What needs to be done
Look through the data below. Show each line where the string "target" occurs.
=== Section Start ===
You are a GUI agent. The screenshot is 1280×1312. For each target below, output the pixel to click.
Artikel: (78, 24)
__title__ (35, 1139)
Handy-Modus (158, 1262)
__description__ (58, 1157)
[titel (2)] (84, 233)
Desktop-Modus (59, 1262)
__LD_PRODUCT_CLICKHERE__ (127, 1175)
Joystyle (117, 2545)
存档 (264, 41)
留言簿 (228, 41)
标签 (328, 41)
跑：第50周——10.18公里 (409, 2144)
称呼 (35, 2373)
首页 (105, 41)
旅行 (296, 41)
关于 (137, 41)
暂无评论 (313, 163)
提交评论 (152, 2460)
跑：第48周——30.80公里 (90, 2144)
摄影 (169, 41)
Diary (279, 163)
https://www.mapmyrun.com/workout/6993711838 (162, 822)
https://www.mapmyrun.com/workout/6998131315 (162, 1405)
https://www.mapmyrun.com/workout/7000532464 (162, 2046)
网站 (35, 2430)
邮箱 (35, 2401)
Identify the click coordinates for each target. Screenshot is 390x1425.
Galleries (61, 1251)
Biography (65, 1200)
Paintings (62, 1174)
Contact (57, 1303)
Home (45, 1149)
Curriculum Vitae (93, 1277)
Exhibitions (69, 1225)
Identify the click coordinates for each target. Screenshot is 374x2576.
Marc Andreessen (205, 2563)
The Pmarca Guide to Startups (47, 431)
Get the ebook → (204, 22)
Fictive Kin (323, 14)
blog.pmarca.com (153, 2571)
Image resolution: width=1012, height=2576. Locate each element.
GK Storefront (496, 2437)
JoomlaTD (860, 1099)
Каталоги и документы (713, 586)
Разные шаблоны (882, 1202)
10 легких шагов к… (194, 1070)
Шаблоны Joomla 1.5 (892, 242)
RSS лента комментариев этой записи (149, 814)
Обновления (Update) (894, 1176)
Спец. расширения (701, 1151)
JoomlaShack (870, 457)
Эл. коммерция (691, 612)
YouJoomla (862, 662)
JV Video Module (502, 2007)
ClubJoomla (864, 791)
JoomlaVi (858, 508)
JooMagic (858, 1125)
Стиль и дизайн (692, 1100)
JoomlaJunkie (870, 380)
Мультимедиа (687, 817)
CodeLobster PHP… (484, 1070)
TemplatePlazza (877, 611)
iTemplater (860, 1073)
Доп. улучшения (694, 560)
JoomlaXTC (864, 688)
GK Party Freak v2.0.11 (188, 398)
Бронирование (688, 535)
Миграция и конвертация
=== Section End ===
Answer space
You are a GUI agent. The screenshot is 1280×1312. For each target below, output the pixel to click.
Identify the click coordinates for each target. Screenshot is 390x1425.
Identify the click coordinates for each target. Screenshot is 374x2576.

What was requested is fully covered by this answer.